### Problem requirements
Give back each entry word for word, but drop the images.

### Data for the task
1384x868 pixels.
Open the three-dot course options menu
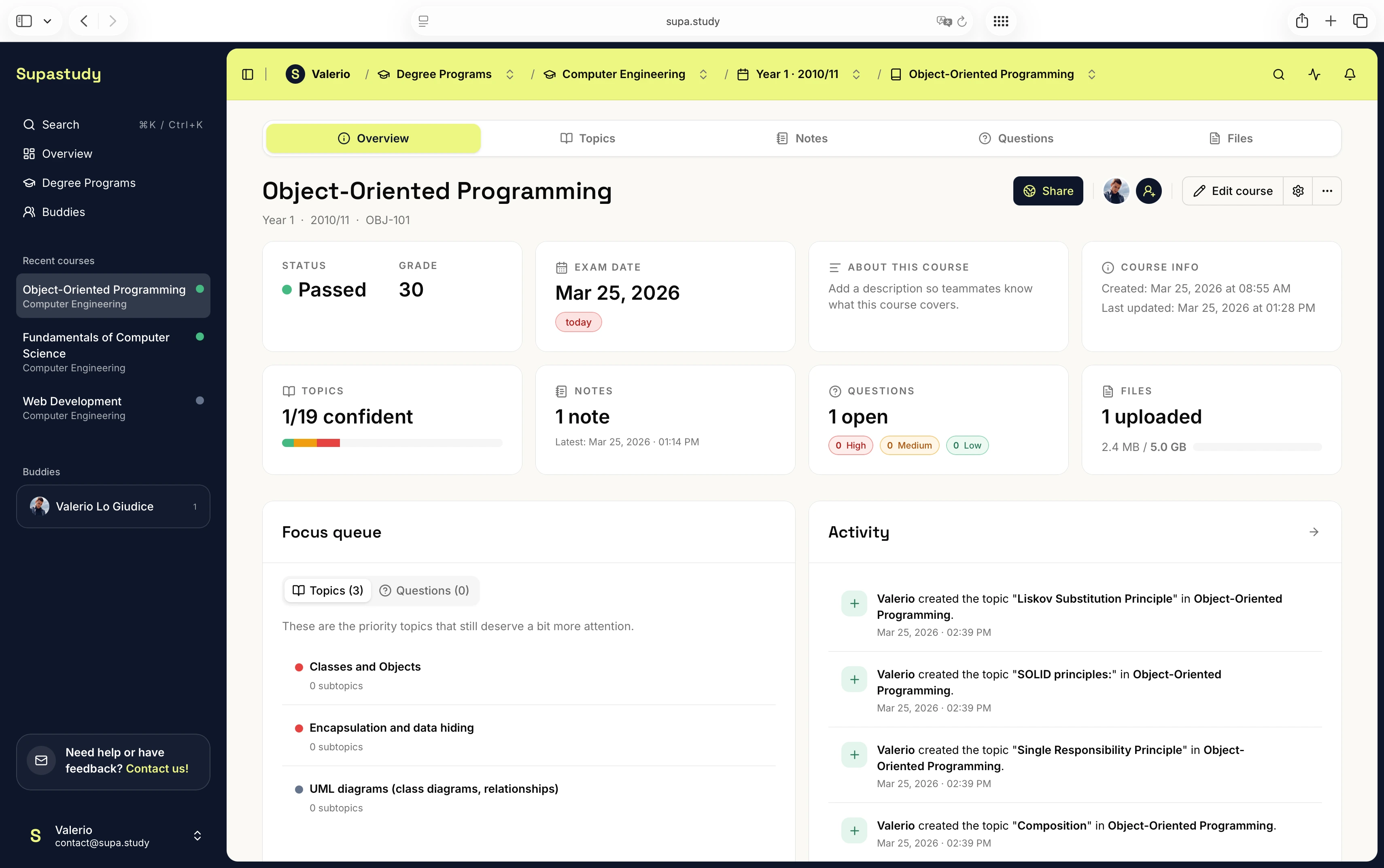pos(1327,191)
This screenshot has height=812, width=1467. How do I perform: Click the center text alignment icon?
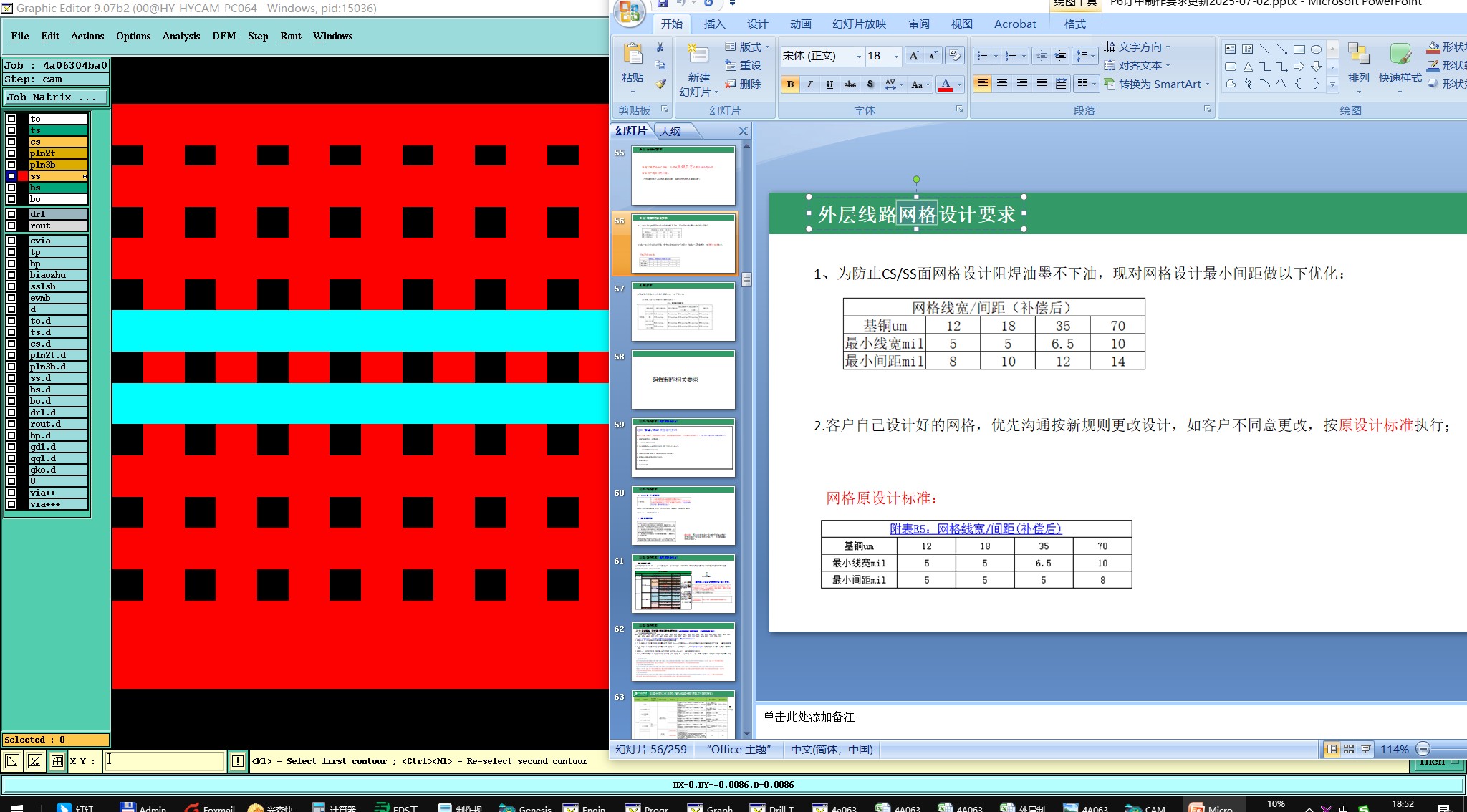[1002, 84]
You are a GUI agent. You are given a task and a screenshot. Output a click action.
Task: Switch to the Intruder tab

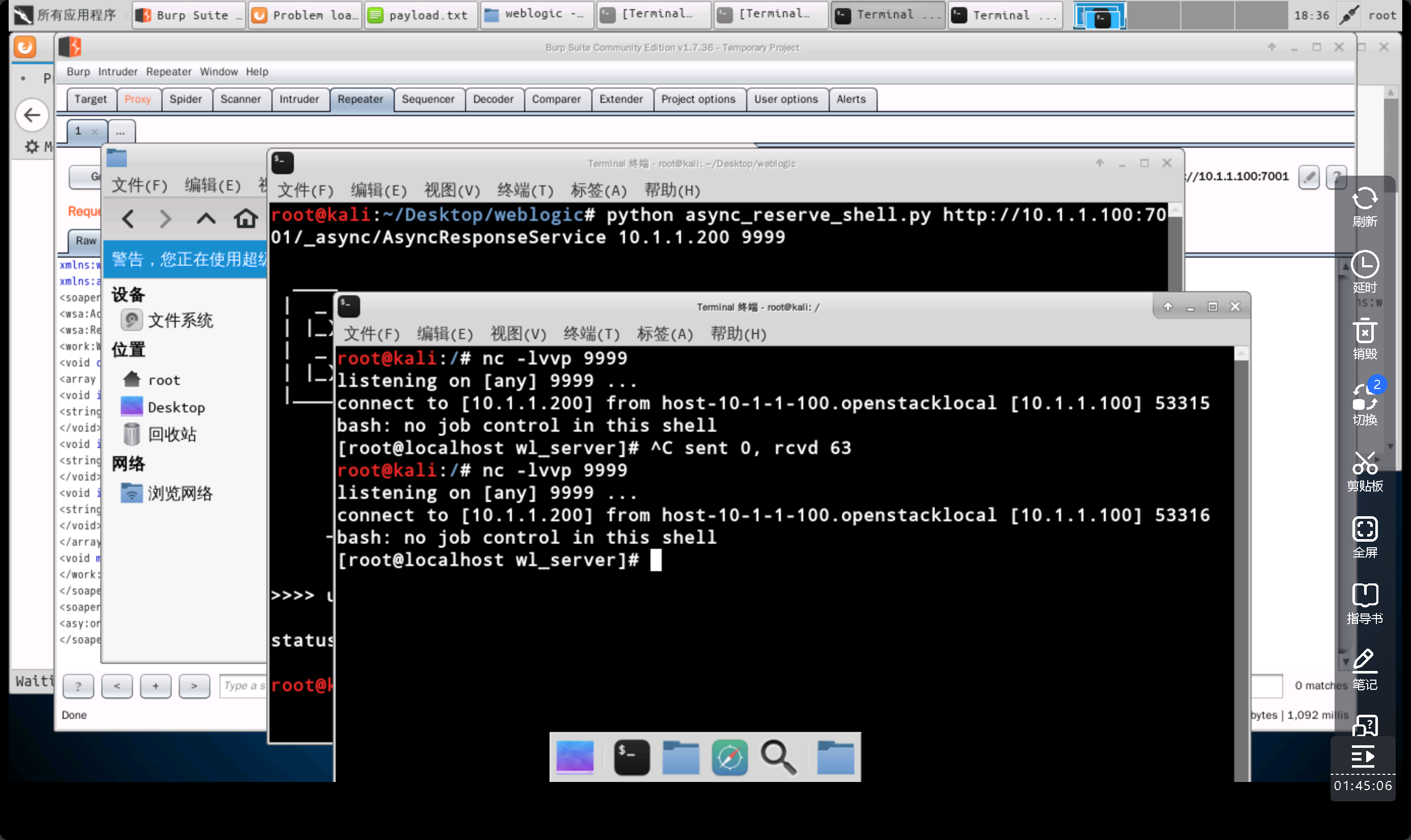(x=299, y=99)
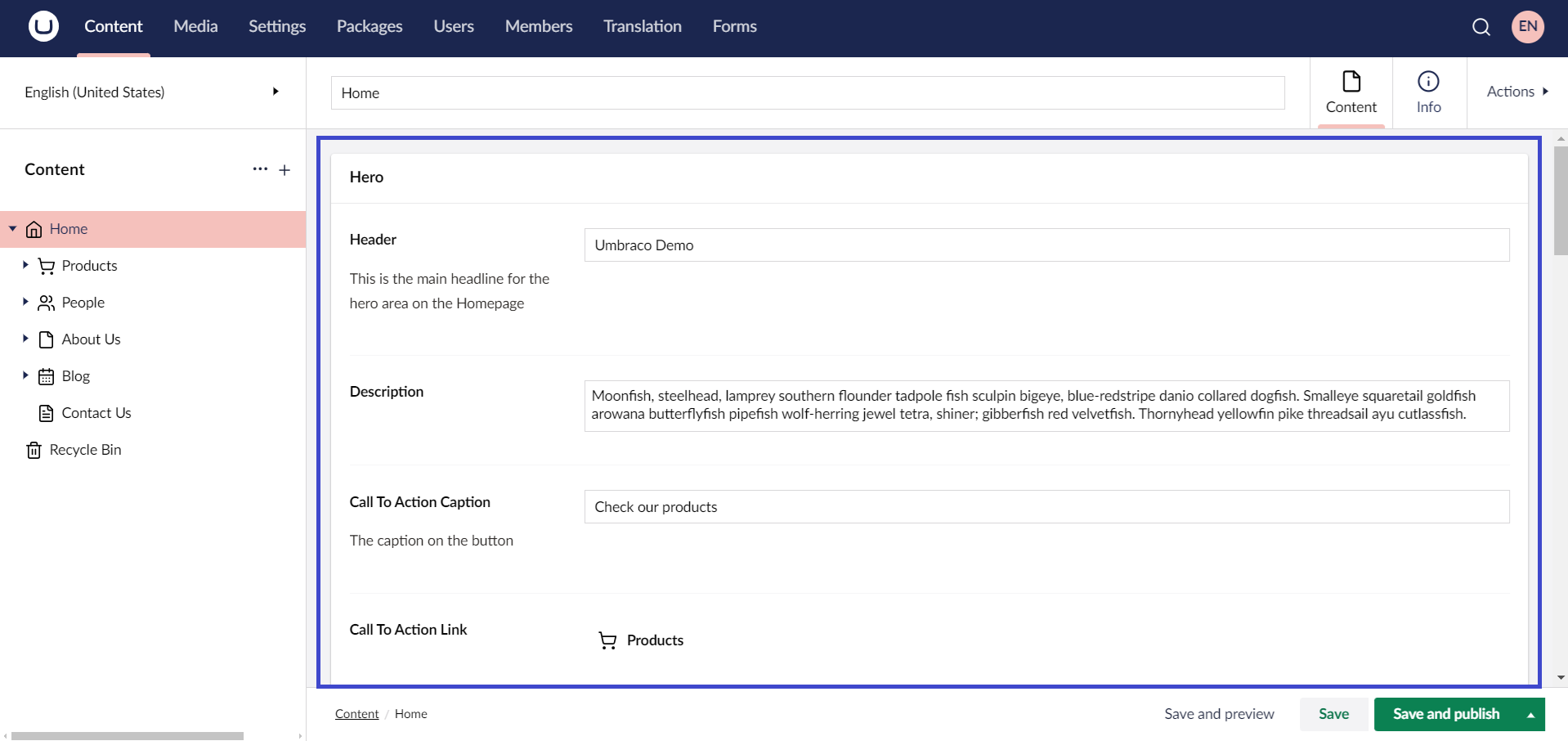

### Output for this exercise
1384x868 pixels.
Open the three-dot course options menu
pos(1327,191)
This screenshot has height=812, width=1467. How do I perform: Click the center text alignment icon?
[1002, 84]
You are a GUI agent. You are given a task and a screenshot. Output a click action.
Task: Switch to the Intruder tab

(x=299, y=99)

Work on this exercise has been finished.